## Extrait à lire
Le 22 février 2017, le conseil de Monsieur [X] [C] a sollicité le réenrôlement de l'affaire.

PRÉTENTIONS DES PARTIES

Dans ses dernières écritures reprises oralement lors de l'audience du 12 mai 2017, Monsieur [X] [C] conclut que le jugement sera confirmé en ce qu'il a rejeté les exception de procédure, mais infirmé pour le surplus, et demande que :

- une somme de 20.000 euros soit fixée au passif de la SNCM, à titre de dommages et intérêts, en réparation de son préjudice d'anxiété ;

- il soit constaté qu'il a été pendant toute son activité professionnelle en contact avec l'amiante sans protection, quel que soit son poste de travail, et que de ce fait la SNCM a commis l'infraction de mise en danger d'autrui ;

- il soit jugé que du fait de son exposition à l'amiante sans protection il a droit à des dommages et intérêts même s'il ne présente aucun trouble psychologique ;

- une somme de 20.000 euros soit fixée au passif de la SNCM, à titre de dommages et intérêts, en réparation d'un préjudice spécifique résultant d'une mise en danger de la vie d'autrui imputable à l'employeur ;

- sa créance porte intérêts au taux légal à compter de la saisine de la direction départementale des territoires et de la mer, avec capitalisation des intérêts ;

- l'arrêt soit déclaré opposable aux organes de la procédure collective ainsi qu'au CGEA;

- l'exécution provisoire soit ordonnée ;

- les défendeurs soient condamnés aux entiers dépens ainsi qu'à lui verser une somme de 1.000 euros au titre des frais irrépétibles.

Dans ses dernières écritures reprises oralement lors de l'audience du 12 mai 2017, la SCP [Z] [D] et A [U], représentée par Maître [Z] [D], ès qualités de liquidateur de la SNCM, sollicite que la cour :

- à titre principal : infirme le jugement en ce qu'il a rejeté l'exception d'incompétence soulevée au profit du tribunal des affaires de sécurité sociale ;

- à titre subsidiaire : confirme le jugement en ce qu'il a débouté Monsieur [X] [C] de sa demande d'indemnisation ;

- à titre très infiniment subsidiaire : juge que les sommes qui seraient dues au salarié soient garanties par l'AGS.

Dans ses dernières écritures reprises oralement lors de l'audience du 12 mai 2017, le CGEA de Marseille soutient que les demandes de Monsieur [X] [C] sont irrecevables car prescrites. À titre subsidiaire, il conclut que :

- le seul préjudice résultant du manquement de l'employeur à son obligation de sécurité de résultat que le salarié peut invoquer en l'espèce en matière d'amiante est le préjudice d'anxiété ;

- le jugement sera confirmé en ce qu'il a débouté Monsieur [X] [C] de sa demande d'indemnisation ;

- toute créance reconnue à Monsieur [X] [C] au titre de son exposition à l'amiante n'est pas garantie par l'AGS ;

- toutes les demandes à son encontre seront rejetées.

Pour plus ample relation des faits, de la procédure, des prétentions et moyens des parties, il y a lieu de se référer à la décision attaquée et aux conclusions déposées qui ont été oralement reprises lors de l'audience.

MOTIFS

- Sur la compétence et la saisine du tribunal d'instance -

La SCP [Z] [D] et A [U], représentée par Maître [Z] [D], ès qualités de liquidateur de la SNCM, conclut que le tribunal des affaires de sécurité sociale était seul compétent pour statuer sur les demandes de Monsieur [X] [C] et qu'elle ne saurait être privée du double degré de juridiction.

## Consigne
Relevez, dans l'extrait à lire ci-dessus, toutes les sommes d'argent chiffrées réclamées par Monsieur [X] [C], en précisant pour chacune son objet.

## Les données
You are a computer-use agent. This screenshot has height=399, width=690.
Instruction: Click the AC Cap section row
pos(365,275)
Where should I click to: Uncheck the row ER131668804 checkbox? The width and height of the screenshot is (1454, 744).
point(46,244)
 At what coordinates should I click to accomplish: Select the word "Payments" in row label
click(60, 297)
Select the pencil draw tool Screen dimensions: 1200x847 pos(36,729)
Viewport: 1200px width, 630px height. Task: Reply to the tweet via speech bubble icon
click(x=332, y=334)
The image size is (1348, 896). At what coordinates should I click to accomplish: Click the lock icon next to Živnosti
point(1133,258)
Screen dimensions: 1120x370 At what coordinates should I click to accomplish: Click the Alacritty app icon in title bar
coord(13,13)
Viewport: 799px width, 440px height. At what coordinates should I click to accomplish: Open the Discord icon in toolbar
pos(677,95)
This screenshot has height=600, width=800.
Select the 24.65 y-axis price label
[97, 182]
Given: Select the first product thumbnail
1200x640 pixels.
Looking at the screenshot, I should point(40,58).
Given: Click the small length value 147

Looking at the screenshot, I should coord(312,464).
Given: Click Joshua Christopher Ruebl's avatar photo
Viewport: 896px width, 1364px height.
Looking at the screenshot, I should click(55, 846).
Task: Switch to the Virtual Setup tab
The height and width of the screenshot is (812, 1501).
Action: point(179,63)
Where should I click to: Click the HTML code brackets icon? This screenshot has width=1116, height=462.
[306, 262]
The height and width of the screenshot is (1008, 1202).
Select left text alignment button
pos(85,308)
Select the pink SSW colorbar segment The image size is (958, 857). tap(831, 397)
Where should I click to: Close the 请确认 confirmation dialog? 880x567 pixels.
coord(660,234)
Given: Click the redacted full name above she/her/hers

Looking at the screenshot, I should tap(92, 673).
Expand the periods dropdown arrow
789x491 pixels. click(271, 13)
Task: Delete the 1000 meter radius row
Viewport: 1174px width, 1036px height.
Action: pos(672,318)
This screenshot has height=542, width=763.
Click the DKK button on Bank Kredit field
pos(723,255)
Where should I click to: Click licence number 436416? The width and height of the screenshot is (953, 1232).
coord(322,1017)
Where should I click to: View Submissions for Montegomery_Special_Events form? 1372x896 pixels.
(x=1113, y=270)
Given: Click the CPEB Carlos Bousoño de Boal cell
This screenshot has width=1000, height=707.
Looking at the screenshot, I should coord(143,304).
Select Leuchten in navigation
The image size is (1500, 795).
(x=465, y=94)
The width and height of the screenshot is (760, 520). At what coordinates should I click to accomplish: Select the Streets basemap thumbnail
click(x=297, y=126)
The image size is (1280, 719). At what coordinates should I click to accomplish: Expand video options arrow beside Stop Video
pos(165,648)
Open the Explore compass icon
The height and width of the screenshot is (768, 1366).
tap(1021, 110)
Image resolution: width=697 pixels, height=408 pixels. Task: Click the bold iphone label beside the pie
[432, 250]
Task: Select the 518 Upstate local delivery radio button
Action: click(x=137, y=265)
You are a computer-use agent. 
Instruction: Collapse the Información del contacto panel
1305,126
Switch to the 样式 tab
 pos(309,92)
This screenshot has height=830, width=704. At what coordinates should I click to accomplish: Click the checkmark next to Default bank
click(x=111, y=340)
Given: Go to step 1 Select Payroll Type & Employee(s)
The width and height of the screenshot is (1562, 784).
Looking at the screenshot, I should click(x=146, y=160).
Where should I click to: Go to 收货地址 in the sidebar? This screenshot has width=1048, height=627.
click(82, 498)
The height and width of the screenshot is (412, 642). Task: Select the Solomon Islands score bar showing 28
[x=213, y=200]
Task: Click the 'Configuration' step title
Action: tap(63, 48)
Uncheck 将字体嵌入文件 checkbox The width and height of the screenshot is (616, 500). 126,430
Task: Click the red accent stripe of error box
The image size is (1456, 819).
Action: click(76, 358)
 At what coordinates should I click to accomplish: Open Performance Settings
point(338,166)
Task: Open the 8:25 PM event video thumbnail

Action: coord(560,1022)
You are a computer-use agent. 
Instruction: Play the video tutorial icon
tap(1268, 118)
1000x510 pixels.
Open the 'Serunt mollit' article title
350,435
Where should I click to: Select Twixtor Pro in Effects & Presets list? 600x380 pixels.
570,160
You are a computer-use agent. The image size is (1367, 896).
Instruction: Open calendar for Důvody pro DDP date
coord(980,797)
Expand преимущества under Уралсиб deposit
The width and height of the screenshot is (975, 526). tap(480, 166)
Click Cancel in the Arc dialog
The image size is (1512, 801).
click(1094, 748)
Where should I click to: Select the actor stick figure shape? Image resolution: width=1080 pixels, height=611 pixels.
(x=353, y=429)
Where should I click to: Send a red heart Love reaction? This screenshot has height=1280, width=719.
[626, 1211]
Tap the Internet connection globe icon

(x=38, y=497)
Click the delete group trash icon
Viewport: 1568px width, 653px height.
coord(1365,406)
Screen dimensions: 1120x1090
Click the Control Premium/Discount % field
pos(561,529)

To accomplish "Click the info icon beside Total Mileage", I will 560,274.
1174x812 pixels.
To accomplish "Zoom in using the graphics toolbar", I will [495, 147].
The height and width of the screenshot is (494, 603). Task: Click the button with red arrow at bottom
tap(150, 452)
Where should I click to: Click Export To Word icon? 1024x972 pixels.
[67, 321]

## Réponse à l'exercice
- 20.000 euros, à fixer au passif de la SNCM à titre de dommages et intérêts, en réparation de son préjudice d'anxiété ;
- 20.000 euros, à fixer au passif de la SNCM à titre de dommages et intérêts, en réparation d'un préjudice spécifique résultant d'une mise en danger de la vie d'autrui imputable à l'employeur ;
- 1.000 euros, à verser par les défendeurs au titre des frais irrépétibles.